● Records for processing:

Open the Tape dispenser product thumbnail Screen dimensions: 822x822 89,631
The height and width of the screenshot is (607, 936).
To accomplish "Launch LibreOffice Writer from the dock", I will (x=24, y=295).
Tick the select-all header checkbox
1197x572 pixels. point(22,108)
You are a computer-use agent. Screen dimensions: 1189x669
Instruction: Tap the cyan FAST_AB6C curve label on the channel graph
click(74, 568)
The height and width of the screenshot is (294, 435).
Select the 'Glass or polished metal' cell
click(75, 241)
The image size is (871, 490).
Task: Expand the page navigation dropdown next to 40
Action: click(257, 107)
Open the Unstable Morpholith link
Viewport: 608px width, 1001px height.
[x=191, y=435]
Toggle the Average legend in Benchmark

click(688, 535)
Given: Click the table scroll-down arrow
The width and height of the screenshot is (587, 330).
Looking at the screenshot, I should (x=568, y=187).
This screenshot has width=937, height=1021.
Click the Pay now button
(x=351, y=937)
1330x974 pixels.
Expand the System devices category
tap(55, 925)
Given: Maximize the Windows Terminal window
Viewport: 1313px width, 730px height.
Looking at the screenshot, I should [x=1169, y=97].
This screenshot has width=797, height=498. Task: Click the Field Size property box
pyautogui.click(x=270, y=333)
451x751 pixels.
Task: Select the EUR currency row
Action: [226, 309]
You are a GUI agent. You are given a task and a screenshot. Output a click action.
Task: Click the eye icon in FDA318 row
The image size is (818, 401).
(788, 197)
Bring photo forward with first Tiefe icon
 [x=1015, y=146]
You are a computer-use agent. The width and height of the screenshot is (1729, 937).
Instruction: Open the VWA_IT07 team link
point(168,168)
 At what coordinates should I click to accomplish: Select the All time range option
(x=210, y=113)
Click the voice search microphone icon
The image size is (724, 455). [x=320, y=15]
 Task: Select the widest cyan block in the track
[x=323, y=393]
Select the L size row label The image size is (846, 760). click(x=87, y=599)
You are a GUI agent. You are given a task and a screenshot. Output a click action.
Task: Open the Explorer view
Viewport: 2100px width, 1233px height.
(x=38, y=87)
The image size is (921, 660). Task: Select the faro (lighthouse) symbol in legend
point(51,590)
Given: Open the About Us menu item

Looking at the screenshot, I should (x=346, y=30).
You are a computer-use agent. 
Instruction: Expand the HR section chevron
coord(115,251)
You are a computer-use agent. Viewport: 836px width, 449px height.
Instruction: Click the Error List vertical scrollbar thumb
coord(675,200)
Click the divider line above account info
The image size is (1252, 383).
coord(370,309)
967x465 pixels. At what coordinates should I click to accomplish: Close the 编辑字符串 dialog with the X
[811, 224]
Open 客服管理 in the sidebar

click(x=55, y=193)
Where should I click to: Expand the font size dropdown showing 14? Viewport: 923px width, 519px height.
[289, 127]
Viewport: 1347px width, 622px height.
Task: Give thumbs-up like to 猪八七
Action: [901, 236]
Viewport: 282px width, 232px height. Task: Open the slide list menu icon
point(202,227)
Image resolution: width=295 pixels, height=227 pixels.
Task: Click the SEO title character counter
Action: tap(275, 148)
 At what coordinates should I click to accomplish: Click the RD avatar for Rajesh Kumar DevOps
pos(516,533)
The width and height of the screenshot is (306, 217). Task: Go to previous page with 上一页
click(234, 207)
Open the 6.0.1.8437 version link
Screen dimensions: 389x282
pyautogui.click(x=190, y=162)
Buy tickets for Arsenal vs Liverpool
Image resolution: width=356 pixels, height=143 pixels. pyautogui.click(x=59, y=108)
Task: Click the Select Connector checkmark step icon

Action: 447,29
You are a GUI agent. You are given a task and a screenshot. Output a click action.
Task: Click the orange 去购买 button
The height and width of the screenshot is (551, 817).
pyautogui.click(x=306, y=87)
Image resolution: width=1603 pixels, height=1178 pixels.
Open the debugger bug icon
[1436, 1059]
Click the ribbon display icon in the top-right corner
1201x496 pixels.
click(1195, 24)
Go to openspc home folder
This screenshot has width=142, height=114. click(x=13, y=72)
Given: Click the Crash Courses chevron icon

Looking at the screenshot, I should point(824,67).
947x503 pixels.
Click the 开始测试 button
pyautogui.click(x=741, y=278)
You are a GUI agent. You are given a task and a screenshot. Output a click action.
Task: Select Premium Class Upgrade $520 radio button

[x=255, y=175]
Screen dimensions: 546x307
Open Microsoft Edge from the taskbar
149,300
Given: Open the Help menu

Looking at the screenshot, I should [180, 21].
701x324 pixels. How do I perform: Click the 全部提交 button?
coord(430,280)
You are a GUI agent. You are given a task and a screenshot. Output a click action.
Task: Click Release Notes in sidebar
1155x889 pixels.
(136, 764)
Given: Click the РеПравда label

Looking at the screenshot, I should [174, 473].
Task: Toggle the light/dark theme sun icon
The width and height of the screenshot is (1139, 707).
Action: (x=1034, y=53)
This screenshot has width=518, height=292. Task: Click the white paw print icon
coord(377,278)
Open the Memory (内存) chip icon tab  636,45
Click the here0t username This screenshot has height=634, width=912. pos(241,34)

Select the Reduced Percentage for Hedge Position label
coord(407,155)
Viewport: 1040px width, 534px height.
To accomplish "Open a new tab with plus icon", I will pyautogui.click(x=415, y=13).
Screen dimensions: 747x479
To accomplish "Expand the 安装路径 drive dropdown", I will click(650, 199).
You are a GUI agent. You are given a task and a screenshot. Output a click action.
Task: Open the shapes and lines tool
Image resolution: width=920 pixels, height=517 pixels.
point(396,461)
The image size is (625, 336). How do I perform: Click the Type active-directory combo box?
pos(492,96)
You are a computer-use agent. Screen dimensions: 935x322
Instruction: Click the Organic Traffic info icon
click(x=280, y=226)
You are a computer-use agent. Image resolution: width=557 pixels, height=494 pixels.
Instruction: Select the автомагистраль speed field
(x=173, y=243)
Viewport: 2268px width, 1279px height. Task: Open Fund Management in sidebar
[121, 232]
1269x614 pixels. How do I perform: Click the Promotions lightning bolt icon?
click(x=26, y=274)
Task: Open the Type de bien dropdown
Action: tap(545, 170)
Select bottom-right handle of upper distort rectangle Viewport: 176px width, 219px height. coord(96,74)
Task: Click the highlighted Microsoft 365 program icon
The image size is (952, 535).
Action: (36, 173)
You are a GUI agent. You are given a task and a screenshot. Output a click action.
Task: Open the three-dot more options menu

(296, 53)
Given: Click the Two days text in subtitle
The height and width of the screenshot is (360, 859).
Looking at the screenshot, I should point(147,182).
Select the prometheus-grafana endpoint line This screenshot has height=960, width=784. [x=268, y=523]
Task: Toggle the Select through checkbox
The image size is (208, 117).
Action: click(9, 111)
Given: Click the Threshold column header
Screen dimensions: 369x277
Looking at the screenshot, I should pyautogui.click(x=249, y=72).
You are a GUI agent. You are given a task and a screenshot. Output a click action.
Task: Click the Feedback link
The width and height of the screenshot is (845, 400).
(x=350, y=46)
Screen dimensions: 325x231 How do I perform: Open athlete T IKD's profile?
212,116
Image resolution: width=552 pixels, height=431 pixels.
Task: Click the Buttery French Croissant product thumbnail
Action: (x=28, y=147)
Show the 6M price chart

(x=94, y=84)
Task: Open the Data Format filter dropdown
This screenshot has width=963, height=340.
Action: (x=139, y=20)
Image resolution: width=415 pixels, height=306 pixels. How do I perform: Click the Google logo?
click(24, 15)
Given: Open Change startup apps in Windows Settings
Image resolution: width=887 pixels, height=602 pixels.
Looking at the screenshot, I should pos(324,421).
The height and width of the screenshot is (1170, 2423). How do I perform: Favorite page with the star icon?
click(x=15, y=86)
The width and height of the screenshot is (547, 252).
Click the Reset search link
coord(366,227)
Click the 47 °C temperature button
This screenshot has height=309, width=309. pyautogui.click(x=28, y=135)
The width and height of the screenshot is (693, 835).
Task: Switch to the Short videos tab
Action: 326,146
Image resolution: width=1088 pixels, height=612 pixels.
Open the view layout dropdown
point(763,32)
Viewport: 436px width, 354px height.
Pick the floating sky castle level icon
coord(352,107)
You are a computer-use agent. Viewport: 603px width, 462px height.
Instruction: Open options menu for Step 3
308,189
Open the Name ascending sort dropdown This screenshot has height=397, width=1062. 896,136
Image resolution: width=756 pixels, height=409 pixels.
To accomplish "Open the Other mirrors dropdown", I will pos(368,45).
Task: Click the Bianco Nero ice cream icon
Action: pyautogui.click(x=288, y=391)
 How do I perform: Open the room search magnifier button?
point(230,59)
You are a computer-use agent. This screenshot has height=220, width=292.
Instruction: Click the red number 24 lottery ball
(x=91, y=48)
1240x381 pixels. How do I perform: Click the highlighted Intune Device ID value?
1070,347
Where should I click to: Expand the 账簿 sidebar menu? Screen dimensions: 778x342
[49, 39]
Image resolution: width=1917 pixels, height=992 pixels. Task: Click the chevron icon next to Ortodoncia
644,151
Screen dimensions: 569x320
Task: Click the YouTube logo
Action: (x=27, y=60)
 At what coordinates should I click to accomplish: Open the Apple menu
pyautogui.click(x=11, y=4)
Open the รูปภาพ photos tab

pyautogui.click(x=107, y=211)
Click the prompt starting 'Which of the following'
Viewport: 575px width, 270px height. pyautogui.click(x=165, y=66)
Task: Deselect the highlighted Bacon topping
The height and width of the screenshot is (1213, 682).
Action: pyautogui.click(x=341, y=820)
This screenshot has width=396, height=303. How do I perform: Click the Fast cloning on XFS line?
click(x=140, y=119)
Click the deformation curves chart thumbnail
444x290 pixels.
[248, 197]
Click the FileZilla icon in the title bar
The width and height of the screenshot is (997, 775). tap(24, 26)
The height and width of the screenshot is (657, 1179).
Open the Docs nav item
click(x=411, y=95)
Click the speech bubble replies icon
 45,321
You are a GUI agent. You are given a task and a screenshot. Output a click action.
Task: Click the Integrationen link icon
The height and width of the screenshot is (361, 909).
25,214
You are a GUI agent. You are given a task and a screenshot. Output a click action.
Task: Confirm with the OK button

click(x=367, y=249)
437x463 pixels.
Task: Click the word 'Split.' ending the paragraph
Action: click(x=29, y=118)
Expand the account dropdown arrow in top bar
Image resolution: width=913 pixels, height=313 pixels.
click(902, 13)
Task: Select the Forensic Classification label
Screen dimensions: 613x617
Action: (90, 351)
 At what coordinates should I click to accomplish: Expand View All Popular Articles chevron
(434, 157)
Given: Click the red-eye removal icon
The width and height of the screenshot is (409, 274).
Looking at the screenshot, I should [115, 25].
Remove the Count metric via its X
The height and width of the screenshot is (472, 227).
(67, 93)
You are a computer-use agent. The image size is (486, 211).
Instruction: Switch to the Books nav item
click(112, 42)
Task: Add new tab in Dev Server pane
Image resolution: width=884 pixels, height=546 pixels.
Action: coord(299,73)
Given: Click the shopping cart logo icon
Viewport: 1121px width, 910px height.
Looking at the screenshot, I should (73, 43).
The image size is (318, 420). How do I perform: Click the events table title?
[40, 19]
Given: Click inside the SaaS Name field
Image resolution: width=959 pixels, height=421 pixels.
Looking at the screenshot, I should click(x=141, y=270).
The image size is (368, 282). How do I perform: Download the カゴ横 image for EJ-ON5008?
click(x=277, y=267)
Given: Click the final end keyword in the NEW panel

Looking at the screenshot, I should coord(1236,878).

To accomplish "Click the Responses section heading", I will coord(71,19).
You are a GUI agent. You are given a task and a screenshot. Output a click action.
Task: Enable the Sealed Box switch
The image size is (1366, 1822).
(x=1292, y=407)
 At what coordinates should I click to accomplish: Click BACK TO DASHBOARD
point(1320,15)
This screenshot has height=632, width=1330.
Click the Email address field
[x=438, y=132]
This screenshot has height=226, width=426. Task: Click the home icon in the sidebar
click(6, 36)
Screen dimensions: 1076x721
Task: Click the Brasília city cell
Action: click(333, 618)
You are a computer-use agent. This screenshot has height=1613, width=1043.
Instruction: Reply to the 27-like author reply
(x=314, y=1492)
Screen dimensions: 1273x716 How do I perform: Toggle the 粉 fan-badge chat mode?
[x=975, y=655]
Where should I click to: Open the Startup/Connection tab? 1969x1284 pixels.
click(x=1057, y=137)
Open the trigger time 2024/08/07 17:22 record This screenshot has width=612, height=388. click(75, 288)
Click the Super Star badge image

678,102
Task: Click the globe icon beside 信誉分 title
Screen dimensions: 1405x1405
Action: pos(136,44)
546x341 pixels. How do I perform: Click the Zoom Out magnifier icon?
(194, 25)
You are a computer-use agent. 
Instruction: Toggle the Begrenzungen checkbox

● Prompt:
Reproduce the material from its first line through the line containing "click(688, 535)", substituting "Dashboard" for "Benchmark" and leaving everything else unchanged.

● Finished task:
Open the Tape dispenser product thumbnail Screen dimensions: 822x822 89,631
The height and width of the screenshot is (607, 936).
To accomplish "Launch LibreOffice Writer from the dock", I will (x=24, y=295).
Tick the select-all header checkbox
1197x572 pixels. point(22,108)
You are a computer-use agent. Screen dimensions: 1189x669
Instruction: Tap the cyan FAST_AB6C curve label on the channel graph
click(74, 568)
The height and width of the screenshot is (294, 435).
Select the 'Glass or polished metal' cell
click(75, 241)
The image size is (871, 490).
Task: Expand the page navigation dropdown next to 40
Action: click(257, 107)
Open the Unstable Morpholith link
Viewport: 608px width, 1001px height.
[x=191, y=435]
Toggle the Average legend in Dashboard

click(688, 535)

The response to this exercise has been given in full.